◆ Set task ◆
Copy out the rows below word for word, starting at the line that contains "Viewport: 1307px width, 817px" and ending at the line that contains "will [x=113, y=97].", with both of those lines included.
[begin Supplied data]
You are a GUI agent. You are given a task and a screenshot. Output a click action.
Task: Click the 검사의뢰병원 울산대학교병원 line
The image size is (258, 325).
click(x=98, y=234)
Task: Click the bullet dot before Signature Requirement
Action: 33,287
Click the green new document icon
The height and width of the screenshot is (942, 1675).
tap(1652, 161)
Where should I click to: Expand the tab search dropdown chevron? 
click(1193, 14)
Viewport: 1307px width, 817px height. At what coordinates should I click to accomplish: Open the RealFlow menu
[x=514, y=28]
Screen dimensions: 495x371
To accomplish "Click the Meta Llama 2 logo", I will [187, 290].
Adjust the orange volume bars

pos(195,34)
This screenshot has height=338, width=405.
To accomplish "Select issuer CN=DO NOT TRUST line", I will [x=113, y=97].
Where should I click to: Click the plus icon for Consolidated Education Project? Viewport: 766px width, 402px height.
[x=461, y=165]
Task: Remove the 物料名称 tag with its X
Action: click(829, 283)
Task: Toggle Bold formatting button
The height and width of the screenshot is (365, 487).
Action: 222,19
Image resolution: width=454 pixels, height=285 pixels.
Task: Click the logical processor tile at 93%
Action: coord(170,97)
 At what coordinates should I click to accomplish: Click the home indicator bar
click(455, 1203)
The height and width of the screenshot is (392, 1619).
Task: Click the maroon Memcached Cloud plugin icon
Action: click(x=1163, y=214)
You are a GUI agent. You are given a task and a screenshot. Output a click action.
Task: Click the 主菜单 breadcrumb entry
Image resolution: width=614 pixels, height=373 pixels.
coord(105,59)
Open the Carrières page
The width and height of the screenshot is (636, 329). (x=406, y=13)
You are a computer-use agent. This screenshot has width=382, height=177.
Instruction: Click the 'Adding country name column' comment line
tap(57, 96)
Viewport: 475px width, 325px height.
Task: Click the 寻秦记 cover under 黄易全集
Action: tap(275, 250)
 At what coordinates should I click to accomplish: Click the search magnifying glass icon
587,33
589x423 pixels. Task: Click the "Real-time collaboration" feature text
[end Supplied data]
◆ Answer in full ◆
Viewport: 1307px width, 817px height. At what coordinates should I click to accomplish: Open the RealFlow menu
[x=514, y=28]
Screen dimensions: 495x371
To accomplish "Click the Meta Llama 2 logo", I will [187, 290].
Adjust the orange volume bars

pos(195,34)
This screenshot has height=338, width=405.
To accomplish "Select issuer CN=DO NOT TRUST line", I will [x=113, y=97].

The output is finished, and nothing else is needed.